Setiap direktorat bertanggung jawab untuk mengimplementasikan segenap aspek
kebijakan pendidikan dalam bidangnya masing-masing. Tanggung jawab tersebut
meliputi menyiapkan dan memanajemen anggaran belanja, mendidik, memberikan
ijazah, dan mengangkat guru, menyiapkan lokasi dan menginspeksi gedung sekolah,
menyiapkan program studi, menginspeksi pekerjaan setiap guru secara teratur dan
seksama, dan menyelenggarakan ujian dan menaikkan kelas setiap murid setidaknya
pada titik peralihan utama dari satu tingkat ke tingkat berikutnya.
Kebijakan dirumuskan di tingkat nasional.
Keseragaman kebijakan politik dan kualitas kinerja dijamin oleh dewan inspektur
yang bertanggung jawab langsung kepada kementerian dan sebuah sistem ujian
eksternal yang dilaksanakan secara nasional. Sebuah dewan tinggi pendidikan
umum bekerja pada kementerian pendidikan umum. Anggotanya terdiri dari para
pemimpin terkemuka dan politisi muda ambisius yang dipilih oleh menteri atau
kelompok profesional. Universitas diwakili oleh 27 orang anggota, sekolah
menengah 10 anggota dan sekolah dasar 6 anggota. Semua bidang kebijakan yang
mempengaruhi kurikulum, metode pendidikan, ujian, buku teks, pengawasan sekolah
swasta dan hal-hal lain yang secara langsung berhubungan dengan pendidikan
harus dikonsultasikan kepada dewan ini. Dewan juga bertindak sebagai pengadilan
banding untuk kepentingan guru, kelompok swasta dan siapapun yang merasa
dirugikan oleh tindakan kementerian atau pejabat daerah. Dewan tinggi
pendidikan umum memang khusus dibuat untuk memposisikan semua pendidikan di
bawah pengawasan kepemimpinan kelompok intelektual.
Bayang-bayang Imperial
University Napoleon masih tampak pada sekolah menengah dan fakultas
lanjutan. Meskipun direktorat untuk mengurus pendidikan menengah dan pendidikan
tinggi terpisah di tingkat kementerian, progra studi dan cara pengelolaannya
tetap berkoordinasi dengan erat. Akademi tetap menjadi unit administratif
langsung di bawah kementerian untuk pendidikan menengah dan pendidikan tinggi,
tetapi jumlahnya menyusut menjadi 17. Pejabat administratif utama pendidikan
pada setiap akademi tetap rektor. Rektor bertanggung jawab atas penyelenggaraan
lycee negeri dan dewan inspektur
mengawasi pendidikan di college
kotapraja dan semua sekolah menengah swasta.

> _Daftar Tugas_:
1/ Tentukan apakah setiap pernyataan ini sesuai dengan kutipan. Jawab ya atau tidak, lalu sertakan kata-kata dari kutipan yang menentukan jawabannya.
(a) Universitas diwakili oleh 27 anggota di dewan tinggi pendidikan umum.
(b) Kebijakan dirumuskan di tingkat daerah.
(c) Jumlah akademi menyusut menjadi 17.
2/ Salin persis bagian kutipan mulai dari "Setiap direktorat bertanggung" sampai dengan "di tingkat nasional.".
3/ Jawab pertanyaan-pertanyaan tentang kutipan ini.
(a) Berapa anggota yang mewakili sekolah dasar di dewan tinggi pendidikan umum?
(b) Siapa pejabat administratif utama pendidikan pada setiap akademi?
(c) Kepada siapa dewan inspektur bertanggung jawab langsung?
Baris-baris setelah ini adalah bahan tersendiri, terpisah dari kutipan.

> _Bahan Sumber_:
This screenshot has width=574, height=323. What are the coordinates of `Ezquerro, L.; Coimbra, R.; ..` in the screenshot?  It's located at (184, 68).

> _Pembahasan Jawaban_:
1/
(a) Ya: "Universitas diwakili oleh 27 orang anggota"
(b) Tidak: "Kebijakan dirumuskan di tingkat nasional."
(c) Ya: "tetapi jumlahnya menyusut menjadi 17"

2/
Setiap direktorat bertanggung jawab untuk mengimplementasikan segenap aspek
kebijakan pendidikan dalam bidangnya masing-masing. Tanggung jawab tersebut
meliputi menyiapkan dan memanajemen anggaran belanja, mendidik, memberikan
ijazah, dan mengangkat guru, menyiapkan lokasi dan menginspeksi gedung sekolah,
menyiapkan program studi, menginspeksi pekerjaan setiap guru secara teratur dan
seksama, dan menyelenggarakan ujian dan menaikkan kelas setiap murid setidaknya
pada titik peralihan utama dari satu tingkat ke tingkat berikutnya.
Kebijakan dirumuskan di tingkat nasional.

3/
(a) 6 anggota
(b) Rektor
(c) Kepada kementerian